— Source data —

__________________________________________________

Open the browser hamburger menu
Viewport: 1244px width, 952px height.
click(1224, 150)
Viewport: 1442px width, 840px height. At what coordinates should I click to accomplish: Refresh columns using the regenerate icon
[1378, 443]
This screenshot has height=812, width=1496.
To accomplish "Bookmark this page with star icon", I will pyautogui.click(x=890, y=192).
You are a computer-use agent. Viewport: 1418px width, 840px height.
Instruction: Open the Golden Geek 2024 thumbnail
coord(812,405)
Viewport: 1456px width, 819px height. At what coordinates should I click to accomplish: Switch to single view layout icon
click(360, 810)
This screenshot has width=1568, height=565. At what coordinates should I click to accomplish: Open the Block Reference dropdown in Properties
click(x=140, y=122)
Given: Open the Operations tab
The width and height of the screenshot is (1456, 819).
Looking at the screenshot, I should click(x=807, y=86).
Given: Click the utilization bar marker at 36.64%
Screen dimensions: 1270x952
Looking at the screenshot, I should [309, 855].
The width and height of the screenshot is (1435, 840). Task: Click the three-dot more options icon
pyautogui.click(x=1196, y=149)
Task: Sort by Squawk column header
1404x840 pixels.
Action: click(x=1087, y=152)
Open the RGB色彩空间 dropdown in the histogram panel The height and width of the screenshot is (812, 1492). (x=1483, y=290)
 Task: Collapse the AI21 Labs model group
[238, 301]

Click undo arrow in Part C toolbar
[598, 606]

__________________________________________________

— What to work on —
Give back, word for word, the lines of the records that run from the one holding "Given: Click the" to the very last.

— Written answer —
Given: Click the utilization bar marker at 36.64%
Screen dimensions: 1270x952
Looking at the screenshot, I should [309, 855].
The width and height of the screenshot is (1435, 840). Task: Click the three-dot more options icon
pyautogui.click(x=1196, y=149)
Task: Sort by Squawk column header
1404x840 pixels.
Action: click(x=1087, y=152)
Open the RGB色彩空间 dropdown in the histogram panel The height and width of the screenshot is (812, 1492). (x=1483, y=290)
 Task: Collapse the AI21 Labs model group
[238, 301]

Click undo arrow in Part C toolbar
[598, 606]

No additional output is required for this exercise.